In this experiment, the important parameters for performance verification using motion data-based deep learning LSTM were set, and they are described as follows. Among the parameters, nUnit means the number of cells in the LSTM network and Iteration means the total number of learning iterations. Next, the learning rate is a scheduling value that adjusts the rate of learning. It is important to set appropriate values as learning rates do not reduce learning errors; overfitting or underfitting may occur when learning progresses too fast or too slow. 1st Decay LR (Learning Rate) can prevent overfitting and induce stable learning error reduction by multiplying the initial learning rate by the 0.1 value from the corresponding number of learning. "2nd Decay LR" was used for stable convergence to determine the optimal predictive model by multiplying the reduced learning rate in "1st Decay LR" by 0.1 again. A hidden node is a parameter value for setting the number of hidden nodes included in a cell in one LSTM. In this experiment, Adam optimizer, which showed a stable performance in prediction accuracy and loss among various optimizers of LSTM, was selected and used to predict stroke in the elderly. As presented in Table 8, when 80% of the data were randomly extracted for learning and the remaining 20% ​​was used for validation, a stroke prediction accuracy of 98.994% was obtained.

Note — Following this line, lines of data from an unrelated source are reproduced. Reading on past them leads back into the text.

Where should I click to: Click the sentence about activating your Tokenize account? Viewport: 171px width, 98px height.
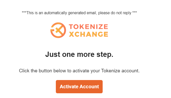[79, 71]
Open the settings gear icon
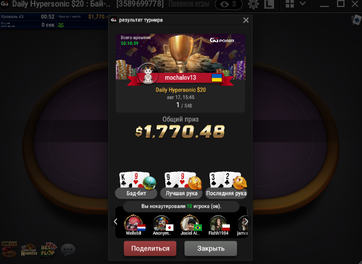Screen dimensions: 362x264 pos(253,4)
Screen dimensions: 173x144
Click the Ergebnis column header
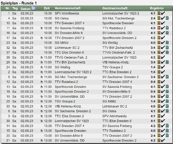157,8

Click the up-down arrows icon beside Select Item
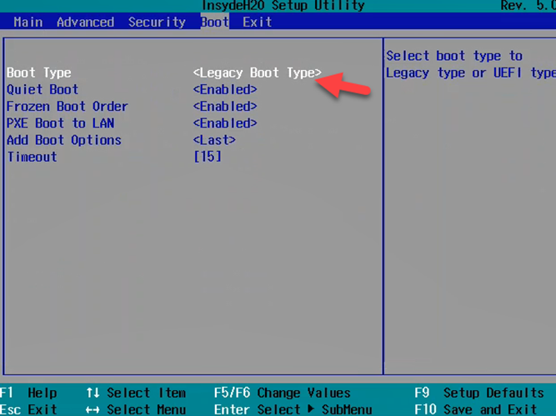coord(93,393)
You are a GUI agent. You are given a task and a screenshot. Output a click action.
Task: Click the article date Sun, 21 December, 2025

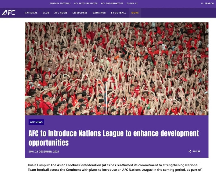tap(44, 152)
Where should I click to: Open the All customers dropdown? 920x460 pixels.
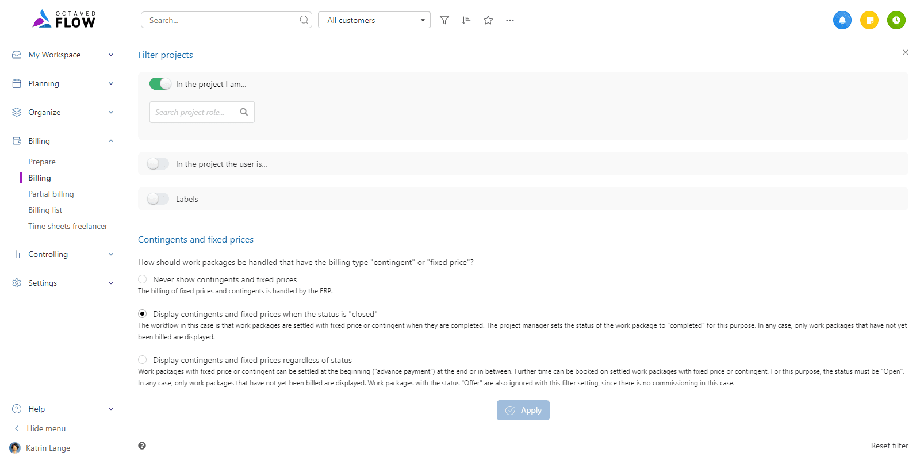click(374, 20)
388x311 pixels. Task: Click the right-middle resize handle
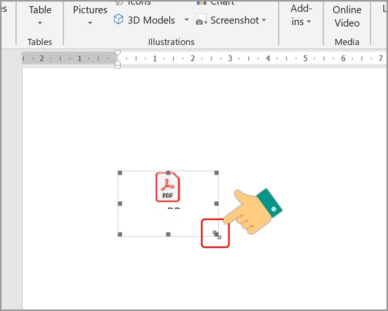(216, 204)
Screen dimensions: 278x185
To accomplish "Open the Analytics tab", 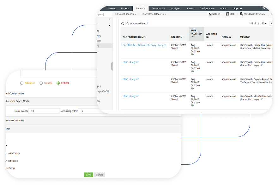I will click(176, 9).
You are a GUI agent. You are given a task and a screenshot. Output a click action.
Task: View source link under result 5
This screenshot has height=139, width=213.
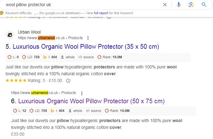coord(86,57)
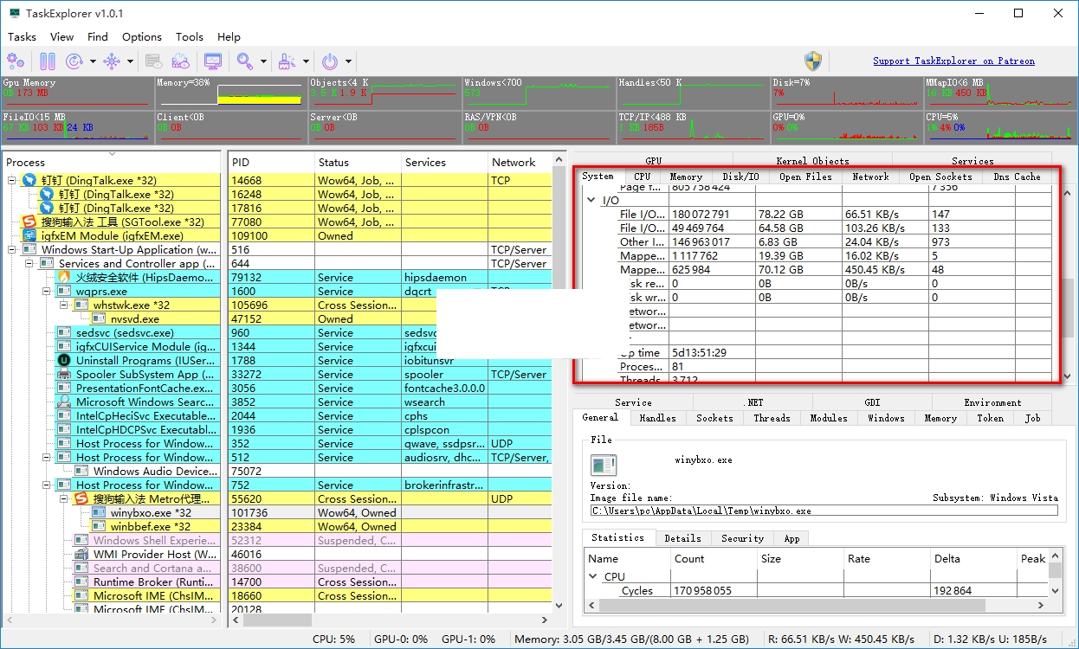Click the magnifier find icon

click(x=245, y=61)
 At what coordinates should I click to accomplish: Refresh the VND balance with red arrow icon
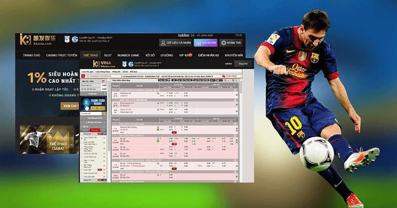click(x=103, y=81)
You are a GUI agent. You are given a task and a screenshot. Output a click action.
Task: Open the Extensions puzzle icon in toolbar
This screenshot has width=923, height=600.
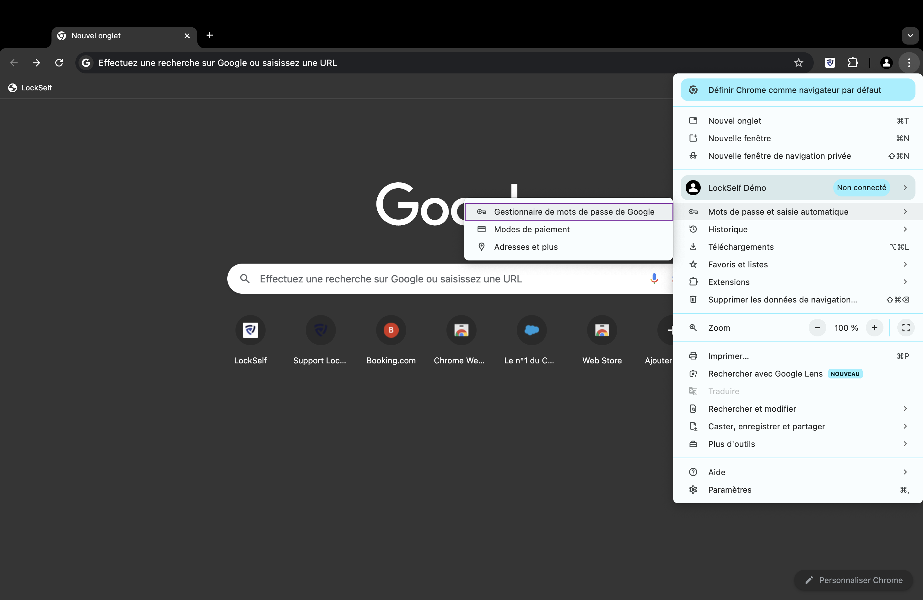(x=853, y=62)
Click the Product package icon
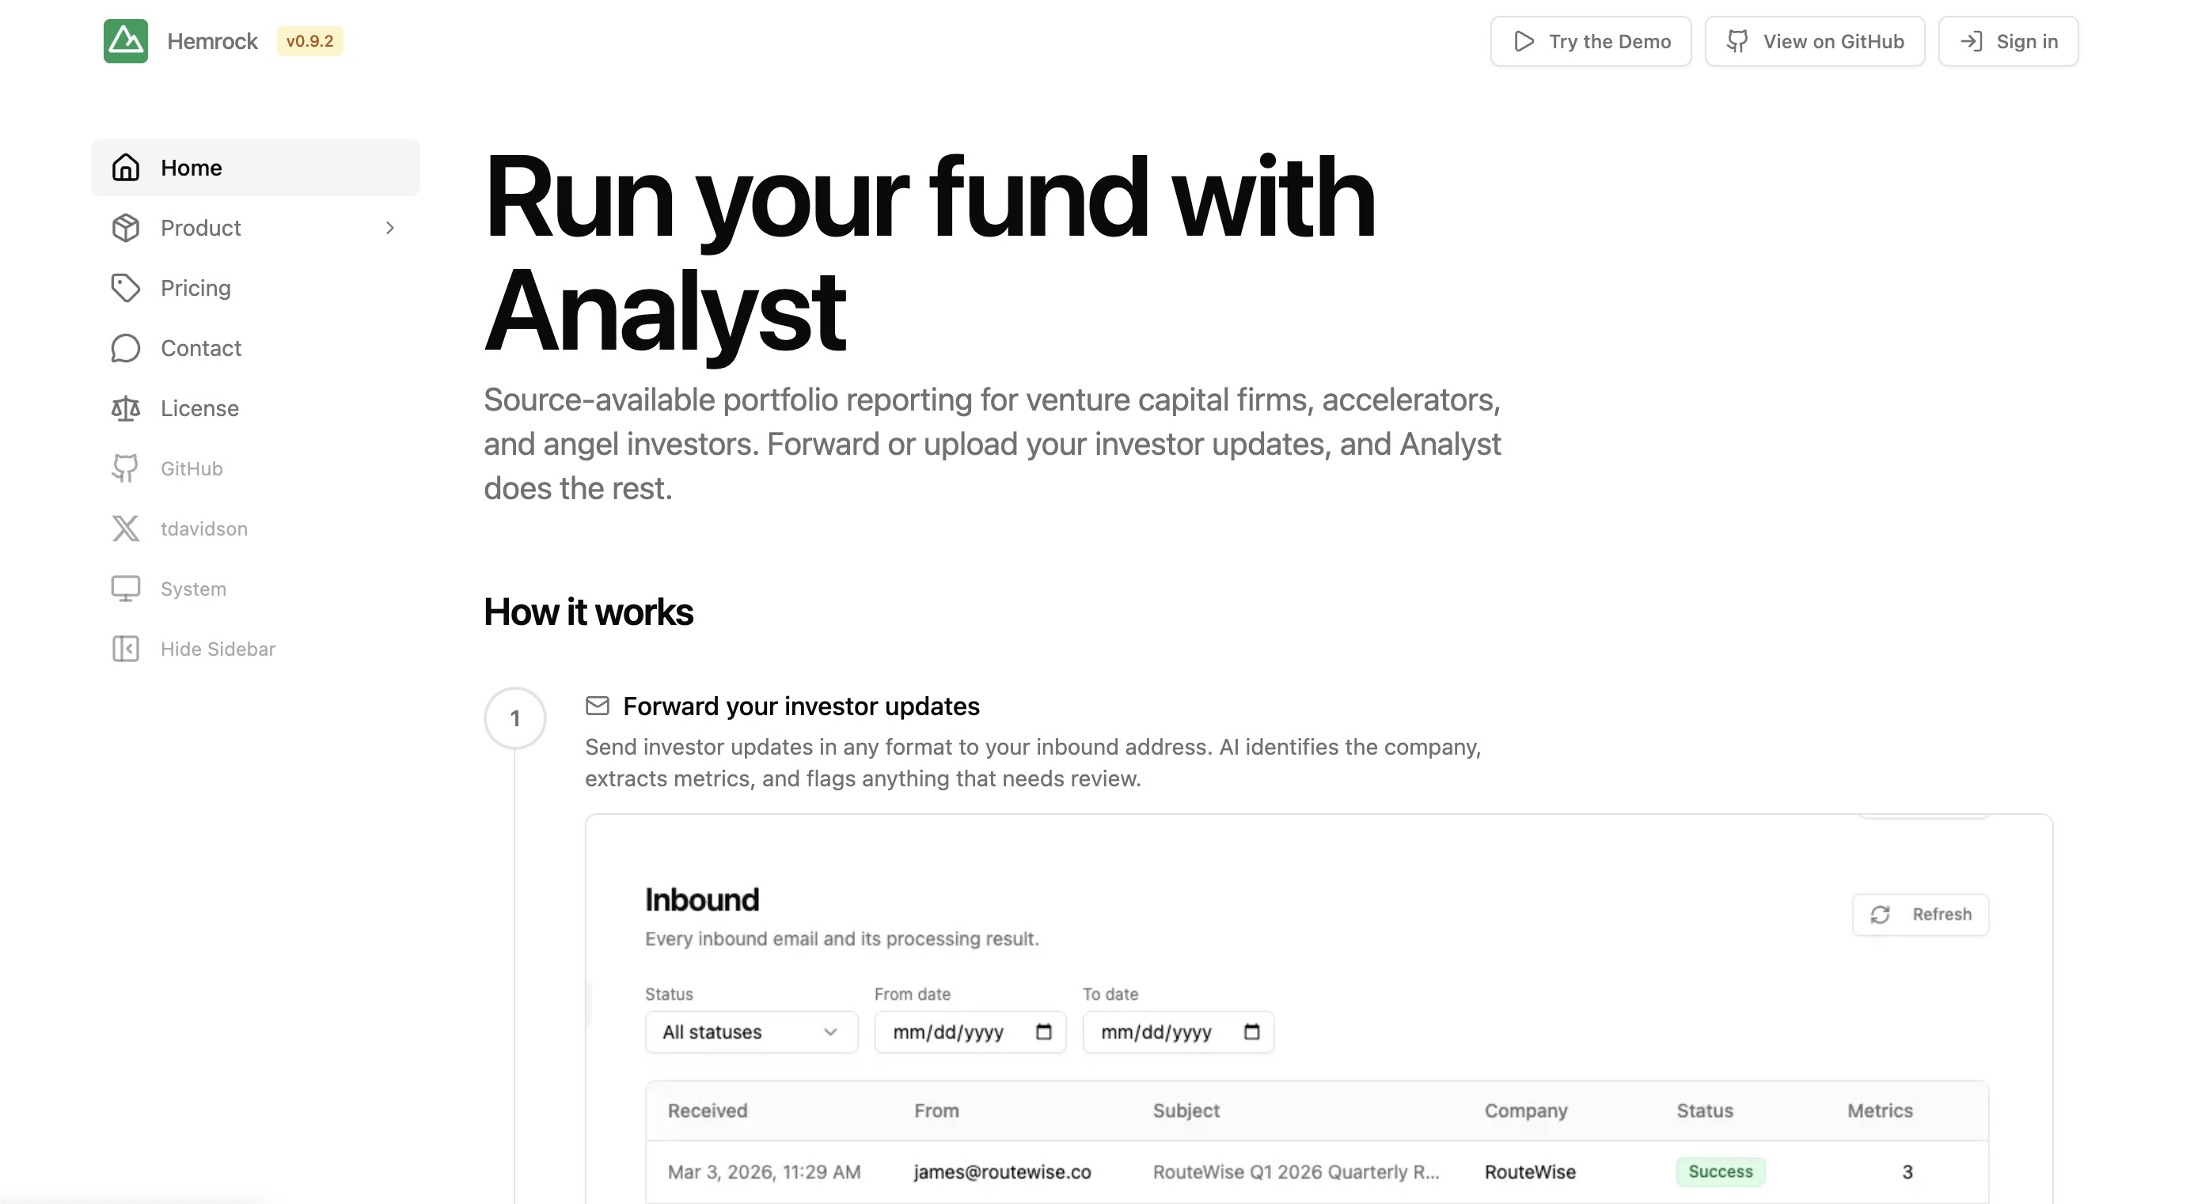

Table 8 Accuracy of predicting stroke diseases based on LSTM using motion raw data (%)

Figure 5 shows the prediction accuracy and error rate with 80/20 data from the 7th experiment in Table 8. In Fig. 5b, the error is reduced according to each iteration, and a stable stroke disease prediction is guaranteed. As a result, the LSTM model showed optimal predictive performance when using 5000 learning iterations as well as a learning rate of 0.005 and with the number of hidden neurons (or hidden nodes) in the cell set to three times the nUnit parameter.

Fig. 5
figure 5

Changes in prediction accuracy and error rate through LSTM model. a Trend of prediction accuracy according to iterations. b Trend of error rate according to iterations

Figure 6 shows the ROC (receiver operating characteristic) curve of the LSTM models in Table 8. The ROC curve expresses the threshold and performance of binary classification prediction of elderly stroke disease, where the x-axis indicates specificity, and the y-axis indicates sensitivity.

Fig. 6
figure 6

The ROC curve of LSTM model using raw motion biosignals

5 Conclusion

In this paper, we propose a new system that can predict stroke in the elderly using machine learning and deep learning algorithms based on real-time motion biosignals. The proposed system overcomes the limitations of the current predictive models for stroke occurrence, which are based on the past 10 years of medical history and EMR data, or the stroke risk factors suggested in the Framingham Heart Study. The proposed achieved prediction accuracies of 98.25% for the C4.5 decision tree model, 98.72% for RandomForest, and 96.60% for XGBoost with attribute values obtained during walking. For deep learning experiments, the LSTM model achieved 98.99% accuracy for stroke disease prediction. To conclude, we showed that the impairment of the upper and lower motor functions can be used as a prognostic symptom of stroke disease for early detection. The use of AI can reduce the number of false positives and allow for a preemptive response for stroke to be taken.

In a future research project, we intend to conduct research and develop a service predictive of stroke by organically combining various biosignals and EMR by measuring and collecting real-time biosignals in sleep or driving situations.